> _Problem to work on_: Reproduce word for word, from the entries below, the line with "The width and height of the screenshot is (960, 2079).", the line with "Select the Needs Review Hematology table row", and every line between them, and nothing more.

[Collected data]
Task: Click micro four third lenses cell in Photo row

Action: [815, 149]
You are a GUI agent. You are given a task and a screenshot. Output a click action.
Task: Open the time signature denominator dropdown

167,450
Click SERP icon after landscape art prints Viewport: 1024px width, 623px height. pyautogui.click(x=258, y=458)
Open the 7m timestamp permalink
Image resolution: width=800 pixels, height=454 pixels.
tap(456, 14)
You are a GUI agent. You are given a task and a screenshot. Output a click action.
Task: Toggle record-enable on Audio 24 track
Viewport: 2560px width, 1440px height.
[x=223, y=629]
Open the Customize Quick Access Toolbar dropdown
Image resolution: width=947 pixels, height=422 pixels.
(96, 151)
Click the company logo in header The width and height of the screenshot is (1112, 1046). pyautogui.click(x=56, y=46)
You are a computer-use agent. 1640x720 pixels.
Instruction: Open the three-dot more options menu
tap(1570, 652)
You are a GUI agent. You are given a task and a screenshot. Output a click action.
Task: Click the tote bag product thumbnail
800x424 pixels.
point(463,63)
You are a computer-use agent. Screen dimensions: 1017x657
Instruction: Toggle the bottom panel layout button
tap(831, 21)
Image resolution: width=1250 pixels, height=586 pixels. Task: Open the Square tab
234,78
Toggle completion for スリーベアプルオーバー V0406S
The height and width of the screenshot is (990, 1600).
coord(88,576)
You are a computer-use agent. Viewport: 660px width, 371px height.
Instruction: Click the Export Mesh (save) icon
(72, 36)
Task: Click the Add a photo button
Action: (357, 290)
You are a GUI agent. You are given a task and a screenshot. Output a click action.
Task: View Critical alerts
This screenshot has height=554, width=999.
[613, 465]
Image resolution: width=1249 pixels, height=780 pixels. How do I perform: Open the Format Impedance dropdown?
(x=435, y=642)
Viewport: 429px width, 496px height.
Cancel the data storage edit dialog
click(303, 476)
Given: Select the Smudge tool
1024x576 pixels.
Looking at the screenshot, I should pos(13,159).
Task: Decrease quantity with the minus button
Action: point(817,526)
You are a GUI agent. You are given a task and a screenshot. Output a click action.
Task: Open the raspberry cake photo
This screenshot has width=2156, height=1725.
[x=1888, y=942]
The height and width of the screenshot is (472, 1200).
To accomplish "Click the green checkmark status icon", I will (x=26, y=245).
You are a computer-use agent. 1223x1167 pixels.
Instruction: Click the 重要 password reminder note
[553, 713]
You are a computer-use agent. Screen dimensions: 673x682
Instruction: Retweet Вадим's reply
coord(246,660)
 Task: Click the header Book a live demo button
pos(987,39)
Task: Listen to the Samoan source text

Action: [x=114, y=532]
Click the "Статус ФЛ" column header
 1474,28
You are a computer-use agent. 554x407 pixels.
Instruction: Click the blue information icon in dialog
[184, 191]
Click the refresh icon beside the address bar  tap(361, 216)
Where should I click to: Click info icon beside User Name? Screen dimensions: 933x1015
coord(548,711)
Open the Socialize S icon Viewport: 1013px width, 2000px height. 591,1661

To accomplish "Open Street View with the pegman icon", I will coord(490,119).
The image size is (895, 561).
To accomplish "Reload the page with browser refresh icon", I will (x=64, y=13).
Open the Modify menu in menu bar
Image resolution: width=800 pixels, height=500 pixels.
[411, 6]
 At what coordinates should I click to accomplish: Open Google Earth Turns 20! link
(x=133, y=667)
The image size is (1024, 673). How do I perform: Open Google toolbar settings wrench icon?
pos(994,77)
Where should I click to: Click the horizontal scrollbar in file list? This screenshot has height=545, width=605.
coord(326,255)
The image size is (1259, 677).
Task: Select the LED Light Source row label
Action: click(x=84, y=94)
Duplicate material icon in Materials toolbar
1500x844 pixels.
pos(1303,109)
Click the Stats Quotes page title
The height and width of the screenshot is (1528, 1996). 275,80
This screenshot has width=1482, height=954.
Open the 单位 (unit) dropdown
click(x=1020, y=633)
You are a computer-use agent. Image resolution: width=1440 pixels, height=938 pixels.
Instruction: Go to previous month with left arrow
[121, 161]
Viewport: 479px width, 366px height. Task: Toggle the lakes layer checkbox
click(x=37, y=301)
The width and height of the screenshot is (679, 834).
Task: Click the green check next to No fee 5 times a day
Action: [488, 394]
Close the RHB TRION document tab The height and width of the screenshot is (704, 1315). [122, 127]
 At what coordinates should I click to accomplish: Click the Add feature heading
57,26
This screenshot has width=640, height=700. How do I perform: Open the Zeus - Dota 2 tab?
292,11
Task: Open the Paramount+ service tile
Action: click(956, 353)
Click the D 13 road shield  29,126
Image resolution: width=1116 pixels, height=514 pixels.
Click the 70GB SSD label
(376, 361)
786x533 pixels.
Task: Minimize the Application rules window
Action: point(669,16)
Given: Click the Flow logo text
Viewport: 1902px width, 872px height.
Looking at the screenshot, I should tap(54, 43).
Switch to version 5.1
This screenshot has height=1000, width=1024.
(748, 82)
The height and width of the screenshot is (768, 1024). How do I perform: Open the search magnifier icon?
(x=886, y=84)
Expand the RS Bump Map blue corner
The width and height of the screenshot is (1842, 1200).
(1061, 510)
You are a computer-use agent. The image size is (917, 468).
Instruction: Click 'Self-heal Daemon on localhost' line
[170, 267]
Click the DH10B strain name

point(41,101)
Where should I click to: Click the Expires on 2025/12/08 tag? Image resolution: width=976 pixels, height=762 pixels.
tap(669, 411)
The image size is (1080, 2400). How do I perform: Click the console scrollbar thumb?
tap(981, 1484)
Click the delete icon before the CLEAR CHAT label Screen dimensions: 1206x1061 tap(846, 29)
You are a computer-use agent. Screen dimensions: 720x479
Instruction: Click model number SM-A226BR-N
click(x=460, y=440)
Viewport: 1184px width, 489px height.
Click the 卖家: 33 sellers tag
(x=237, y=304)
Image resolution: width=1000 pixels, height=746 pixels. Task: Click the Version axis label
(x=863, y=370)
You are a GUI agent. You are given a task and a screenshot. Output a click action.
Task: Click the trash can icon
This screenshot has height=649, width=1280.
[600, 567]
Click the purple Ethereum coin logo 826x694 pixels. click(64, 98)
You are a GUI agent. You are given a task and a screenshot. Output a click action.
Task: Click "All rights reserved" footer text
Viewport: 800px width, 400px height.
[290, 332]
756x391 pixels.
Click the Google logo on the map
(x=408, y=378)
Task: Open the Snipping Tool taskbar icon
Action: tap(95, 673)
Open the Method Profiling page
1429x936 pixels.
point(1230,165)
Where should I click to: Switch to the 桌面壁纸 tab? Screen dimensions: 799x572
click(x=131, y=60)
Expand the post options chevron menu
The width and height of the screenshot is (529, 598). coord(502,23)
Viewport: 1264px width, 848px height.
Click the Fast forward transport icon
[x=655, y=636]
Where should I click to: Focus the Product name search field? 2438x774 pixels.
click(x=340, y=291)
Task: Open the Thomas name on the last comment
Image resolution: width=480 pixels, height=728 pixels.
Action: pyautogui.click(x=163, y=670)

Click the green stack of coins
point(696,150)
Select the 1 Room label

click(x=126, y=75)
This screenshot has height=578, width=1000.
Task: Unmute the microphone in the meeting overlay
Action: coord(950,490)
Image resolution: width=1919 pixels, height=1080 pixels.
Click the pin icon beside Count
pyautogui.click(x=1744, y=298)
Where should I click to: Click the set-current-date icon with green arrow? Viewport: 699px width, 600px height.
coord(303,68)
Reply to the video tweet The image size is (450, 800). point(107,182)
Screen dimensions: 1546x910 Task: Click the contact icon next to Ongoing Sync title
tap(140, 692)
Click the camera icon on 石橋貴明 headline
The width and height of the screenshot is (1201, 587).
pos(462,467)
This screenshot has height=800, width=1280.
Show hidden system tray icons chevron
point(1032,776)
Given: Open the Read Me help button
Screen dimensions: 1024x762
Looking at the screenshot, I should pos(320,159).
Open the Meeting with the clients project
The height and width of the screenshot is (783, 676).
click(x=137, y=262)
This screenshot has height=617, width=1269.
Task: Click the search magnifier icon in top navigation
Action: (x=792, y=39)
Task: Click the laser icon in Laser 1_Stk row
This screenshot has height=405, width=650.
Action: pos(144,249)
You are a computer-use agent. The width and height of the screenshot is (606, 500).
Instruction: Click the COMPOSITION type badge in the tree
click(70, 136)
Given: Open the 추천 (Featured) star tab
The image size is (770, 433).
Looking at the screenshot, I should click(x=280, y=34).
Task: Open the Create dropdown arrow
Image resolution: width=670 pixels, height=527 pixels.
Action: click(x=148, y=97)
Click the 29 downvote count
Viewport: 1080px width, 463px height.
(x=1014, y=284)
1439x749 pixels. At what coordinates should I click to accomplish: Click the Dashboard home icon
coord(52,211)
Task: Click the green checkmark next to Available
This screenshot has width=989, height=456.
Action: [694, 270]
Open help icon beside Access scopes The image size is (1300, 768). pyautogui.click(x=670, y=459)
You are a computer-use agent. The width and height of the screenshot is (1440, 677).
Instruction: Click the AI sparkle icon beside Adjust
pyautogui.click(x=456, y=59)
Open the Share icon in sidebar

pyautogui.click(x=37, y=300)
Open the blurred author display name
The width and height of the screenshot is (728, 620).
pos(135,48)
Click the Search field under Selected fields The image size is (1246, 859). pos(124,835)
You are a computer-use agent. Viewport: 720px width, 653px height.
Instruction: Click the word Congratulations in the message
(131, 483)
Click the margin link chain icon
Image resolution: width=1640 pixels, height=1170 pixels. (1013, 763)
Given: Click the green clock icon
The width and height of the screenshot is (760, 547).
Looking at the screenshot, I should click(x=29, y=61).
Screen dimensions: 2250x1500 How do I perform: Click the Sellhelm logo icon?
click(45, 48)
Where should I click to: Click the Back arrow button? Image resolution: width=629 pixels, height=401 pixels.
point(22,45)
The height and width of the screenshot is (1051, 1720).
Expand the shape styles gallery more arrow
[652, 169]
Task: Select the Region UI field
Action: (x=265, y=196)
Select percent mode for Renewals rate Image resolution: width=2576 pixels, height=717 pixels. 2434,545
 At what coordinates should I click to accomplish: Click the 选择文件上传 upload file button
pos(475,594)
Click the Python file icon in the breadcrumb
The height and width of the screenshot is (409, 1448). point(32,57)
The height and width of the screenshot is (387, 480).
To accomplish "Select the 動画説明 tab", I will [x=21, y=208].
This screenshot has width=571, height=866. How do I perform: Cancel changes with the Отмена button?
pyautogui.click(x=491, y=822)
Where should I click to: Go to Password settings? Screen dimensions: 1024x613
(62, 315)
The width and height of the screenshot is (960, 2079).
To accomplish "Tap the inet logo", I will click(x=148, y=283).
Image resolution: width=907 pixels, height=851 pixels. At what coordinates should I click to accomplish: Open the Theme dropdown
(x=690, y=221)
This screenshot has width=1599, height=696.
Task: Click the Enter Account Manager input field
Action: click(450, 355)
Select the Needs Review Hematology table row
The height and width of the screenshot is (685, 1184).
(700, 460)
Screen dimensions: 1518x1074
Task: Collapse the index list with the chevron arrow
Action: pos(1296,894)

> _Solution to the exercise_:
The width and height of the screenshot is (960, 2079).
To accomplish "Tap the inet logo", I will click(x=148, y=283).
Image resolution: width=907 pixels, height=851 pixels. At what coordinates should I click to accomplish: Open the Theme dropdown
(x=690, y=221)
This screenshot has width=1599, height=696.
Task: Click the Enter Account Manager input field
Action: click(450, 355)
Select the Needs Review Hematology table row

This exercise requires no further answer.